PASSAGE FOR REVIEW section start
I decided fairly early on in life that I needed a career that would support the affluent lifestyle I had in mind.  For whatever reason I decidedly arbitrarily at 22 that by the time I was 30 I, on my own, would be contributing 100K to my household.  

I did not grow up in an affluent household, but I am privileged in that I had a stay at home Mom, an insanely fiscally responsible father, a car throughout my schooling, and my education provided for me.  I win the parent lottery.  My Dad was always adamant though that I have a job, which I did from the time I was 14, and that half of my income go into my savings account.  I am proud to say that since graduating in 2008 I haven't borrowed a dime from my Parents because in my first year at IBM I managed to squirrel away more than a third of the income I made while living in Boston.  

My upbringing has made me a bit of a personal finance nerd.  My friends call me to celebrate a good FICO score (Woohoo 830 Jo-Jo!!), ask me my opinion about 401K's, and tease me about a not very subtle obsession with Suze Orman.  So, it shocked me when I sat one Sunday morning, happily going through 4 years of bank statements when I realized I had almost tripled my income in a 3 year period and my savings was exactly where it was when I got laid off from IBM.  WTF was happening with my money?

I realized after chronicling some of my bigger purchases (laid off/unemployed time, professional Certification from Boston University, 2 trips to Europe, dozens of domestic trips, a car, a cross country move, and a sizable chunk of money into a Roth IRA) that the more money I made the more mindless I was, not about the big things, but about the little things:  movies, eating out, my God the clothes, eating out, drinking, did I mention eating out?
PASSAGE FOR REVIEW section end
INPUT DATA section start
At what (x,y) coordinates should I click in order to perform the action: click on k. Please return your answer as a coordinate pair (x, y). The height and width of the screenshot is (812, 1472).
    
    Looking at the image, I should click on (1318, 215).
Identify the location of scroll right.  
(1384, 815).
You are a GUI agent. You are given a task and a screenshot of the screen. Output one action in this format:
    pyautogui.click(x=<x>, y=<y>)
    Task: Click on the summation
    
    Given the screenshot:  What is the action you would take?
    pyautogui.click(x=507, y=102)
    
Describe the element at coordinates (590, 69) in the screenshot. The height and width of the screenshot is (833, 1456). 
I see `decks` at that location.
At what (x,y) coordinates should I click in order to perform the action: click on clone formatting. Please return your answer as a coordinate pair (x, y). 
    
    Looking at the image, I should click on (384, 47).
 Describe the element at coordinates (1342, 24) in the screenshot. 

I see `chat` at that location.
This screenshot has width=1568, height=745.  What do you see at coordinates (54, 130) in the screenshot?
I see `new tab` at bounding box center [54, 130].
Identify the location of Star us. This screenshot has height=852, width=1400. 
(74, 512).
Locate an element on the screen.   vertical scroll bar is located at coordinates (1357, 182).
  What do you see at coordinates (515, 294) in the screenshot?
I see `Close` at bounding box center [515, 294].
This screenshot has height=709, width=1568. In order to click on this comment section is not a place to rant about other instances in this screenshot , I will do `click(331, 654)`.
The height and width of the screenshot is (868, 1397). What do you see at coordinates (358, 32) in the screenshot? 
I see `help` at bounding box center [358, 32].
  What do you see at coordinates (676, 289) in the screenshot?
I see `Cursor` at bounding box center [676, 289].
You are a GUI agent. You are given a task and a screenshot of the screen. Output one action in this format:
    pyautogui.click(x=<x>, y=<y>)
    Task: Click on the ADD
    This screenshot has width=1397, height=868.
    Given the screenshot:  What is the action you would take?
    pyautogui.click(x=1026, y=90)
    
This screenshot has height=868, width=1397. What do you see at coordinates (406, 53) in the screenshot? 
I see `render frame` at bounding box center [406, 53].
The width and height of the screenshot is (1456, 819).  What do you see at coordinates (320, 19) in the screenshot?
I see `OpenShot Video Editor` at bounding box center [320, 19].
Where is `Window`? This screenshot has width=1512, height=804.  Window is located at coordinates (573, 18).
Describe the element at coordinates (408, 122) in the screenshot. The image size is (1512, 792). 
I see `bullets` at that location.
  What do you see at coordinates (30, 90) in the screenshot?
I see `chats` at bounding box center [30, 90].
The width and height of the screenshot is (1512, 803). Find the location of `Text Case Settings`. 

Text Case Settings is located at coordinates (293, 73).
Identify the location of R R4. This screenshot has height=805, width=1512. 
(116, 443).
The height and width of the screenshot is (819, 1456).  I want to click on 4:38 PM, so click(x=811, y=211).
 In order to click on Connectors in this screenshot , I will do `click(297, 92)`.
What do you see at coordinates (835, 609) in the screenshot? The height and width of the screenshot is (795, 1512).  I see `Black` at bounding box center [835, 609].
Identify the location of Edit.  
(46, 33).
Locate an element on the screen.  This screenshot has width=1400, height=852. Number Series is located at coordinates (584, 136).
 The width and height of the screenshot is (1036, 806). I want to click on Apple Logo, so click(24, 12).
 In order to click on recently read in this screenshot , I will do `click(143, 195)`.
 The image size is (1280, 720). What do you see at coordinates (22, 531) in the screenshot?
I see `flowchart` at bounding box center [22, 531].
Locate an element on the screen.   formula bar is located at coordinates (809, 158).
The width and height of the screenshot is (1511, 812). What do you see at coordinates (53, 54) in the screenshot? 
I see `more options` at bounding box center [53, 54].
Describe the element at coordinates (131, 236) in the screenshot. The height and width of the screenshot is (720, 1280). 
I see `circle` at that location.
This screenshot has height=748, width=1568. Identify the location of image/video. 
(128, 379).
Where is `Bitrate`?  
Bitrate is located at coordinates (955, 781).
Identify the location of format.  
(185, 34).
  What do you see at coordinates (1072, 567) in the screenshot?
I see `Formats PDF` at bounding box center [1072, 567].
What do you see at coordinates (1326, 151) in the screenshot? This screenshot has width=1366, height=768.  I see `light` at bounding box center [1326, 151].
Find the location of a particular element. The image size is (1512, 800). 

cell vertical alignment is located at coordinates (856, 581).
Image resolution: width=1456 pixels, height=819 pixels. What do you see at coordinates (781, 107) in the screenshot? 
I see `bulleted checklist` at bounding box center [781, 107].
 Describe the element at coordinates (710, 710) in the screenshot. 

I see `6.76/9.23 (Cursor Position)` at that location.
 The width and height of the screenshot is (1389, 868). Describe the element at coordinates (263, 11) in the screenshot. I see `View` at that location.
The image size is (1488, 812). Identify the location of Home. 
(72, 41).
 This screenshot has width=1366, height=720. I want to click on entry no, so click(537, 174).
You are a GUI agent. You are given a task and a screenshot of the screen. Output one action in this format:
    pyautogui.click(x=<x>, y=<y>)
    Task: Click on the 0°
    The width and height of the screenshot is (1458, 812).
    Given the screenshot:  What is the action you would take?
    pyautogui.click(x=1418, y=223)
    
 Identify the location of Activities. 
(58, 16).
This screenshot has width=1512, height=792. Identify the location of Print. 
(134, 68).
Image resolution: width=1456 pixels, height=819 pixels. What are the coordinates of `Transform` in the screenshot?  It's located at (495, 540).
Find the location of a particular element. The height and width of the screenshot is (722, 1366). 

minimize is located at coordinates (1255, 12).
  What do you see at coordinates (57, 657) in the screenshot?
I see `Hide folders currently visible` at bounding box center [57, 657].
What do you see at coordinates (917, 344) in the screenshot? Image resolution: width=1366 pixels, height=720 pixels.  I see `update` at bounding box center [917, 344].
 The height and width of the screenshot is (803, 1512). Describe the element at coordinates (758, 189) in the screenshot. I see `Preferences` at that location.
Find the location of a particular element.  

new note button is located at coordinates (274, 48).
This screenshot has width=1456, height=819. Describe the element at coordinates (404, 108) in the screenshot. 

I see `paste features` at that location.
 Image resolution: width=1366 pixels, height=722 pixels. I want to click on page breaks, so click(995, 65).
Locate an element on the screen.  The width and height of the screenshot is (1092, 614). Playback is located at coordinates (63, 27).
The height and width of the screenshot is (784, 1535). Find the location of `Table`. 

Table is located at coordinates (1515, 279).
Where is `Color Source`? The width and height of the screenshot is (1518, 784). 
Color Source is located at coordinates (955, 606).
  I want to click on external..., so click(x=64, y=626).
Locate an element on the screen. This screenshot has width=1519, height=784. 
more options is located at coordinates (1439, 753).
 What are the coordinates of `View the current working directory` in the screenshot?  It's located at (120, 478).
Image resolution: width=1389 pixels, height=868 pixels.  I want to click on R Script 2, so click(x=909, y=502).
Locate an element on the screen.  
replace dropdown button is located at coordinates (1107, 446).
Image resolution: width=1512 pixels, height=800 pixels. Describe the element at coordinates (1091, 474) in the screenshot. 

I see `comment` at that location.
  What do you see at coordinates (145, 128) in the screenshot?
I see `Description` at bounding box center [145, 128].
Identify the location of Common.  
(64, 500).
INPUT DATA section end
GOAL OF THE EXERCISE
Answer these questions about the personal finance passage above:
1. At what age did the writer set the goal of contributing 100K to the household by 30?
2. From what age did the writer have a job?
3. How many trips to Europe appear among the writer's bigger purchases?

PROBLEM SOLUTION
1. The writer set that goal at 22.
2. The writer had a job from the age of 14.
3. Two trips to Europe appear among the bigger purchases.